Enemies of democracy like China, Russia, Iran, and North Korea are already taking full advantage of the uncertainty, and “want to know” if or how COVID-19 has degraded U.S. military readiness. This is a reasonable question; the virus humbled even a nuclear-powered aircraft carrier, temporarily reducing American firepower in the strategic crossroads of the South Pacific. The pandemic is also providing new opportunities for malign actors to challenge the threatened world order in the gray zone that “falls between the traditional war and peace duality.”
In a widely publicized letter that led to his relief, the commanding officer of the coronavirus-stricken USS Theodore Roosevelt noted America was “not at war.” While his assertion is correct, regrettably it does not matter. Viruses do not respect declarations of war and peace. Nor do America’s enemies. Even if outright war does not follow the pandemic, the United States must still counter increased aggression like China’s deployment of “carrier killer” missiles, predatory economic policies, cyber-attacks to steal intellectual property, and even misinformation campaigns sowing panic amidst the outbreak. The Chinese government’s disrespect for human rights and efforts to block legitimate investigation into the source of COVID-19 has laid bare its attempts to retain power, which could foreseeably escalate to armed conflict.

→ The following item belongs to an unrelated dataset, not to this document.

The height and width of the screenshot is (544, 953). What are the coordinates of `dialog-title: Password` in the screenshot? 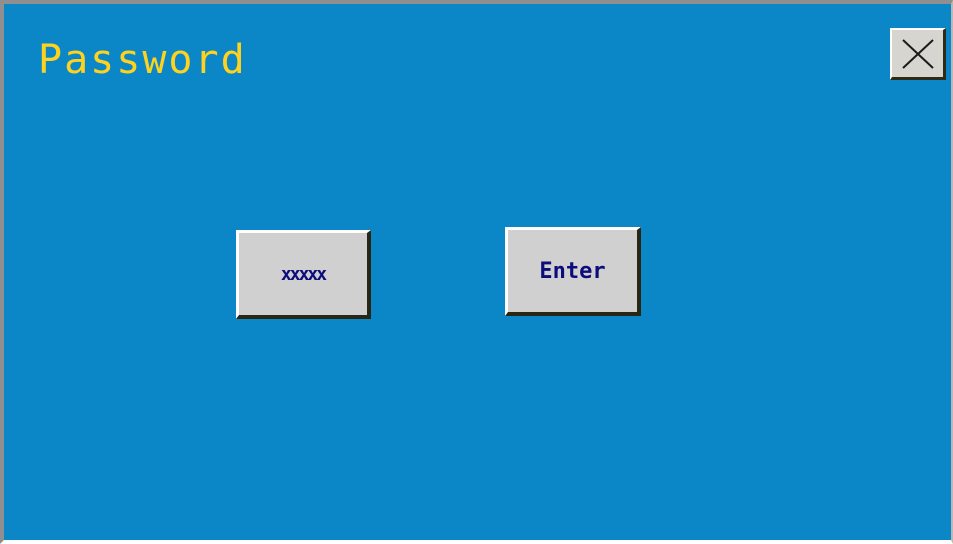 It's located at (142, 60).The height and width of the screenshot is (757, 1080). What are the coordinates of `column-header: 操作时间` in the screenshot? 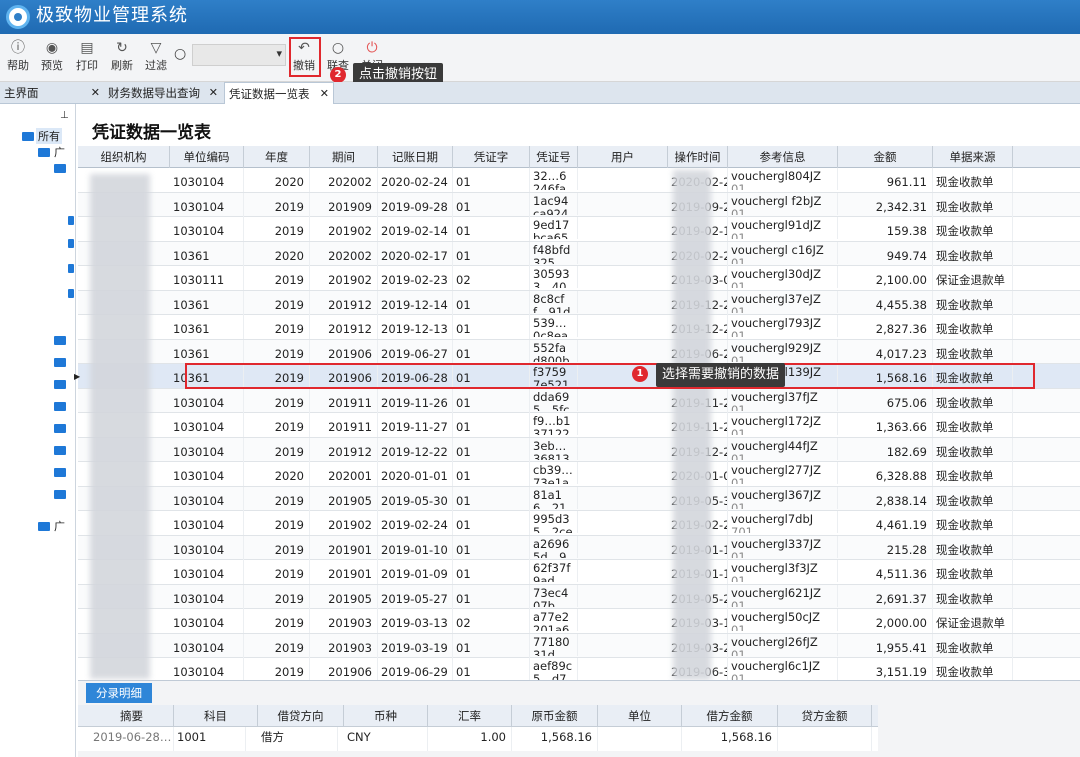 It's located at (698, 157).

The pandemic is proving to be a dictator’s dream come true as a way to rationalize extreme population surveillance and control. As authoritarianism is on the rise, the world is becoming more dangerous for democracy. Americans are justified in appealing for broader, non-combat “defense” needs such as respiratory ventilators and better healthcare, even at the expense of fighter jets or other weapon systems. But these are not risk-free trades. The nation should not forget that public flyovers also send a message to enemies: America’s military is ready.
Despite the pandemic’s painful “new normal,” America must resist knee-jerk impulses to further dilute the U.S. military’s purpose or limit its capacity to fight. The outbreak is teaching the country difficult but valuable lessons, foremost that the military is necessary but insufficient to guarantee America’s safety. Above all, COVID-19 should remind Americans that the military is not meant to be the helping hand of civil agencies, but is the only institution which can defend the nation and its interests in a post-pandemic conflict. Let’s put the U.S. military back in its place.